<<<<

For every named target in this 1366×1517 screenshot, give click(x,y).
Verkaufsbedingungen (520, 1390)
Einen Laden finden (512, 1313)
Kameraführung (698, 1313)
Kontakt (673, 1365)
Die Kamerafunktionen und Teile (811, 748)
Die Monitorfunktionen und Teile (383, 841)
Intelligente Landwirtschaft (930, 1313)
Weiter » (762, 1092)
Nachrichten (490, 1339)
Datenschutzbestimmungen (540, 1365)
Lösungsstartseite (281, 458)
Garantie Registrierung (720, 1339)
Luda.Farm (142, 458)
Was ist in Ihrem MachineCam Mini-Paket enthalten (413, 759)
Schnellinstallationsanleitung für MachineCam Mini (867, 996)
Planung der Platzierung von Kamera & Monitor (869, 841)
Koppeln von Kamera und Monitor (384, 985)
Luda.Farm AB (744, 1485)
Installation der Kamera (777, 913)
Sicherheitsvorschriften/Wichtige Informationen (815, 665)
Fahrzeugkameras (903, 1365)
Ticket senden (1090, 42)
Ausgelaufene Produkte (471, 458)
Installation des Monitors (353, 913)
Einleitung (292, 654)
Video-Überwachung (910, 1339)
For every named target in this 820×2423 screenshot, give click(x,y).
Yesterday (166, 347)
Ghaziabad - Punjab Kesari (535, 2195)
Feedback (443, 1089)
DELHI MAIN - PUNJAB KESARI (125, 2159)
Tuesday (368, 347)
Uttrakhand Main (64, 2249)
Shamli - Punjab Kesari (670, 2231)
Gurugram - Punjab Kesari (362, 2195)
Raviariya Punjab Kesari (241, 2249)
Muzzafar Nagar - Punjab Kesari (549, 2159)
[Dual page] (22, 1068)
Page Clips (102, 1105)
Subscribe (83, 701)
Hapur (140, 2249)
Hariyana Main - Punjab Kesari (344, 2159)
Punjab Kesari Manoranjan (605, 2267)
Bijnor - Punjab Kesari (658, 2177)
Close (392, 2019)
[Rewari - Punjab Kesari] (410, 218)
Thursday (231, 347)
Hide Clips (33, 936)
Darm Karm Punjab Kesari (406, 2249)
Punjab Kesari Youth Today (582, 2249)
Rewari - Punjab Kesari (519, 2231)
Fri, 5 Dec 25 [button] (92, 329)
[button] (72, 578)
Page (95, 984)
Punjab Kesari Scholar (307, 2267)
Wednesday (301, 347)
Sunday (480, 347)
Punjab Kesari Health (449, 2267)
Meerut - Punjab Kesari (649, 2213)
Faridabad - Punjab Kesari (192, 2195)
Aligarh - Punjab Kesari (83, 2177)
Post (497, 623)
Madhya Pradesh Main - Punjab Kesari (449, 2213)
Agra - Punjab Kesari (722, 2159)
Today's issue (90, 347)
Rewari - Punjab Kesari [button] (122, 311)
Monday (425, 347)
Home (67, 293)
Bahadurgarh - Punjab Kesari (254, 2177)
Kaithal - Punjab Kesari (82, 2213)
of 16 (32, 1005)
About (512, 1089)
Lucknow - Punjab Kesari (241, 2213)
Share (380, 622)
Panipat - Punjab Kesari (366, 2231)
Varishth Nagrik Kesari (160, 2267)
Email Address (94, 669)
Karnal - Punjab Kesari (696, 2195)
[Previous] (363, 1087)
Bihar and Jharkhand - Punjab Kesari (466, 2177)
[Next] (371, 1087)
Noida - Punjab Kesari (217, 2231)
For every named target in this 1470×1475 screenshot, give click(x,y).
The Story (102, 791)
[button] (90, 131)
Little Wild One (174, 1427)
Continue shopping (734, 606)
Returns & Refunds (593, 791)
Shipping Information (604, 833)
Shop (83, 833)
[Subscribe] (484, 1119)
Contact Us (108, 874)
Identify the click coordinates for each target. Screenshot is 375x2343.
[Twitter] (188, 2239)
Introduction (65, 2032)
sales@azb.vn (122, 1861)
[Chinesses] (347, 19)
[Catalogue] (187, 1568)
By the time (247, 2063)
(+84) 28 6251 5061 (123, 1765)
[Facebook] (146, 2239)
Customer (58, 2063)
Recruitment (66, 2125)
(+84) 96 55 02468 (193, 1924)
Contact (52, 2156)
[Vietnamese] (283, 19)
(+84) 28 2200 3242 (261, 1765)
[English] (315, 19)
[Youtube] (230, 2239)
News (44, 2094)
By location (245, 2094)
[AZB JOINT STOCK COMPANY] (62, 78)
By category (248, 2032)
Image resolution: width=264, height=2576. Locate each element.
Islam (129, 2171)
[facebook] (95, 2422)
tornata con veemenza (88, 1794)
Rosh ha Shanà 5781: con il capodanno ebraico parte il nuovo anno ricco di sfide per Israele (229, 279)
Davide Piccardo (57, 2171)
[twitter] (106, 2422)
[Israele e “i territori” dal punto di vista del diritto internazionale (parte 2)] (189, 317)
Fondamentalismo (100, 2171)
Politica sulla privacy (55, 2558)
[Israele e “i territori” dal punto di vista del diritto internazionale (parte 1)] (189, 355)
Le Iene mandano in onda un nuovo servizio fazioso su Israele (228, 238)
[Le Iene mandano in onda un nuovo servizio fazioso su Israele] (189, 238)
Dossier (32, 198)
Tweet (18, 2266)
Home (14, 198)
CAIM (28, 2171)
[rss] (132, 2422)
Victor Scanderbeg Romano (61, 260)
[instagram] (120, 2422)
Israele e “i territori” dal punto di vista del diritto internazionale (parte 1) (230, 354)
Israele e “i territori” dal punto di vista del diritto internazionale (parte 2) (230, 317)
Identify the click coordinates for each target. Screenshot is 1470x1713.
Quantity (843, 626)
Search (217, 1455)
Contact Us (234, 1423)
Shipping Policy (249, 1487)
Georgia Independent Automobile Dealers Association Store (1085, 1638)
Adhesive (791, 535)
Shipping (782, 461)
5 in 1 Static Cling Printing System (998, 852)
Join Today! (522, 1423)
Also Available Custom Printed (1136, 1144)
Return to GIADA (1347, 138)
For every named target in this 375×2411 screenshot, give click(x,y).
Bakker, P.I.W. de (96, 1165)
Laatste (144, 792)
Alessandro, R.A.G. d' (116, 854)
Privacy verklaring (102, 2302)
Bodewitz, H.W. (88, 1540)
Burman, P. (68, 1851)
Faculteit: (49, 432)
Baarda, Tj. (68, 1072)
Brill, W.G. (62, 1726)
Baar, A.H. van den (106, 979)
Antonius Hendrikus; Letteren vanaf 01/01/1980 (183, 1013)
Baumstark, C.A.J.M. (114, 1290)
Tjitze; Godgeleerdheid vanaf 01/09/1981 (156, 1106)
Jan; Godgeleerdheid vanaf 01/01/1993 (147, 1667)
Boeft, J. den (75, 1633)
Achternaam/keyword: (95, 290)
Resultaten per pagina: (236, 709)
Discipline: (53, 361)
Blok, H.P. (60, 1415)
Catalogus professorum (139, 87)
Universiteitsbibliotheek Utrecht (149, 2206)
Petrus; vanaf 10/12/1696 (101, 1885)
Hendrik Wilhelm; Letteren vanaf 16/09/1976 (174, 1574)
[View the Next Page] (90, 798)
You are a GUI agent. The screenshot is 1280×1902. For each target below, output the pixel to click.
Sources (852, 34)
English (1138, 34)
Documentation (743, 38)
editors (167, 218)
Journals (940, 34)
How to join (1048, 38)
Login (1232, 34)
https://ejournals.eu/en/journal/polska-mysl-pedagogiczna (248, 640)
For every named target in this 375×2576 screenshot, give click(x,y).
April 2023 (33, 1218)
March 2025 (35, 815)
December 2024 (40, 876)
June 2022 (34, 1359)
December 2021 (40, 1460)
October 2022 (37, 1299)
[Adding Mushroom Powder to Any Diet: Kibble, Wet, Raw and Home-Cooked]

>>>>

### Task item
The reply should restate the records above in full, character for character.

### Result
For every named target in this 1366×1517 screenshot, give click(x,y).
Verkaufsbedingungen (520, 1390)
Einen Laden finden (512, 1313)
Kameraführung (698, 1313)
Kontakt (673, 1365)
Die Kamerafunktionen und Teile (811, 748)
Die Monitorfunktionen und Teile (383, 841)
Intelligente Landwirtschaft (930, 1313)
Weiter » (762, 1092)
Nachrichten (490, 1339)
Datenschutzbestimmungen (540, 1365)
Lösungsstartseite (281, 458)
Garantie Registrierung (720, 1339)
Luda.Farm (142, 458)
Was ist in Ihrem MachineCam Mini-Paket enthalten (413, 759)
Schnellinstallationsanleitung für MachineCam Mini (867, 996)
Planung der Platzierung von Kamera & Monitor (869, 841)
Koppeln von Kamera und Monitor (384, 985)
Luda.Farm AB (744, 1485)
Installation der Kamera (777, 913)
Sicherheitsvorschriften/Wichtige Informationen (815, 665)
Fahrzeugkameras (903, 1365)
Ticket senden (1090, 42)
Ausgelaufene Produkte (471, 458)
Installation des Monitors (353, 913)
Einleitung (292, 654)
Video-Überwachung (910, 1339)
For every named target in this 820×2423 screenshot, give click(x,y).
Yesterday (166, 347)
Ghaziabad - Punjab Kesari (535, 2195)
Feedback (443, 1089)
DELHI MAIN - PUNJAB KESARI (125, 2159)
Tuesday (368, 347)
Uttrakhand Main (64, 2249)
Shamli - Punjab Kesari (670, 2231)
Gurugram - Punjab Kesari (362, 2195)
Raviariya Punjab Kesari (241, 2249)
Muzzafar Nagar - Punjab Kesari (549, 2159)
[Dual page] (22, 1068)
Page Clips (102, 1105)
Subscribe (83, 701)
Hapur (140, 2249)
Hariyana Main - Punjab Kesari (344, 2159)
Punjab Kesari Manoranjan (605, 2267)
Bijnor - Punjab Kesari (658, 2177)
Close (392, 2019)
[Rewari - Punjab Kesari] (410, 218)
Thursday (231, 347)
Hide Clips (33, 936)
Darm Karm Punjab Kesari (406, 2249)
Punjab Kesari Youth Today (582, 2249)
Rewari - Punjab Kesari (519, 2231)
Fri, 5 Dec 25 [button] (92, 329)
[button] (72, 578)
Page (95, 984)
Punjab Kesari Scholar (307, 2267)
Wednesday (301, 347)
Sunday (480, 347)
Punjab Kesari Health (449, 2267)
Meerut - Punjab Kesari (649, 2213)
Faridabad - Punjab Kesari (192, 2195)
Aligarh - Punjab Kesari (83, 2177)
Post (497, 623)
Madhya Pradesh Main - Punjab Kesari (449, 2213)
Agra - Punjab Kesari (722, 2159)
Today's issue (90, 347)
Rewari - Punjab Kesari [button] (122, 311)
Monday (425, 347)
Home (67, 293)
Bahadurgarh - Punjab Kesari (254, 2177)
Kaithal - Punjab Kesari (82, 2213)
of 16 (32, 1005)
About (512, 1089)
Lucknow - Punjab Kesari (241, 2213)
Share (380, 622)
Panipat - Punjab Kesari (366, 2231)
Varishth Nagrik Kesari (160, 2267)
Email Address (94, 669)
Karnal - Punjab Kesari (696, 2195)
[Previous] (363, 1087)
Bihar and Jharkhand - Punjab Kesari (466, 2177)
[Next] (371, 1087)
Noida - Punjab Kesari (217, 2231)
For every named target in this 1470×1475 screenshot, give click(x,y).
The Story (102, 791)
[button] (90, 131)
Little Wild One (174, 1427)
Continue shopping (734, 606)
Returns & Refunds (593, 791)
Shipping Information (604, 833)
Shop (83, 833)
[Subscribe] (484, 1119)
Contact Us (108, 874)
Identify the click coordinates for each target. Screenshot is 375x2343.
[Twitter] (188, 2239)
Introduction (65, 2032)
sales@azb.vn (122, 1861)
[Chinesses] (347, 19)
[Catalogue] (187, 1568)
By the time (247, 2063)
(+84) 28 6251 5061 (123, 1765)
[Facebook] (146, 2239)
Customer (58, 2063)
Recruitment (66, 2125)
(+84) 96 55 02468 (193, 1924)
Contact (52, 2156)
[Vietnamese] (283, 19)
(+84) 28 2200 3242 (261, 1765)
[English] (315, 19)
[Youtube] (230, 2239)
News (44, 2094)
By location (245, 2094)
[AZB JOINT STOCK COMPANY] (62, 78)
By category (248, 2032)
Image resolution: width=264, height=2576. Locate each element.
Islam (129, 2171)
[facebook] (95, 2422)
tornata con veemenza (88, 1794)
Rosh ha Shanà 5781: con il capodanno ebraico parte il nuovo anno ricco di sfide per Israele (229, 279)
Davide Piccardo (57, 2171)
[twitter] (106, 2422)
[Israele e “i territori” dal punto di vista del diritto internazionale (parte 2)] (189, 317)
Fondamentalismo (100, 2171)
Politica sulla privacy (55, 2558)
[Israele e “i territori” dal punto di vista del diritto internazionale (parte 1)] (189, 355)
Le Iene mandano in onda un nuovo servizio fazioso su Israele (228, 238)
[Le Iene mandano in onda un nuovo servizio fazioso su Israele] (189, 238)
Dossier (32, 198)
Tweet (18, 2266)
Home (14, 198)
CAIM (28, 2171)
[rss] (132, 2422)
Victor Scanderbeg Romano (61, 260)
[instagram] (120, 2422)
Israele e “i territori” dal punto di vista del diritto internazionale (parte 1) (230, 354)
Israele e “i territori” dal punto di vista del diritto internazionale (parte 2) (230, 317)
Identify the click coordinates for each target. Screenshot is 1470x1713.
Quantity (843, 626)
Search (217, 1455)
Contact Us (234, 1423)
Shipping Policy (249, 1487)
Georgia Independent Automobile Dealers Association Store (1085, 1638)
Adhesive (791, 535)
Shipping (782, 461)
5 in 1 Static Cling Printing System (998, 852)
Join Today! (522, 1423)
Also Available Custom Printed (1136, 1144)
Return to GIADA (1347, 138)
For every named target in this 375×2411 screenshot, give click(x,y).
Bakker, P.I.W. de (96, 1165)
Laatste (144, 792)
Alessandro, R.A.G. d' (116, 854)
Privacy verklaring (102, 2302)
Bodewitz, H.W. (88, 1540)
Burman, P. (68, 1851)
Faculteit: (49, 432)
Baarda, Tj. (68, 1072)
Brill, W.G. (62, 1726)
Baar, A.H. van den (106, 979)
Antonius Hendrikus; Letteren vanaf 01/01/1980 (183, 1013)
Baumstark, C.A.J.M. (114, 1290)
Tjitze; Godgeleerdheid vanaf 01/09/1981 (156, 1106)
Jan; Godgeleerdheid vanaf 01/01/1993 (147, 1667)
Boeft, J. den (75, 1633)
Achternaam/keyword: (95, 290)
Resultaten per pagina: (236, 709)
Discipline: (53, 361)
Blok, H.P. (60, 1415)
Catalogus professorum (139, 87)
Universiteitsbibliotheek Utrecht (149, 2206)
Petrus; vanaf 10/12/1696 (101, 1885)
Hendrik Wilhelm; Letteren vanaf 16/09/1976 (174, 1574)
[View the Next Page] (90, 798)
You are a GUI agent. The screenshot is 1280×1902. For each target below, output the pixel to click.
Sources (852, 34)
English (1138, 34)
Documentation (743, 38)
editors (167, 218)
Journals (940, 34)
How to join (1048, 38)
Login (1232, 34)
https://ejournals.eu/en/journal/polska-mysl-pedagogiczna (248, 640)
For every named target in this 375×2576 screenshot, give click(x,y).
April 2023 (33, 1218)
March 2025 (35, 815)
December 2024 (40, 876)
June 2022 (34, 1359)
December 2021 (40, 1460)
October 2022 (37, 1299)
[Adding Mushroom Powder to Any Diet: Kibble, Wet, Raw and Home-Cooked]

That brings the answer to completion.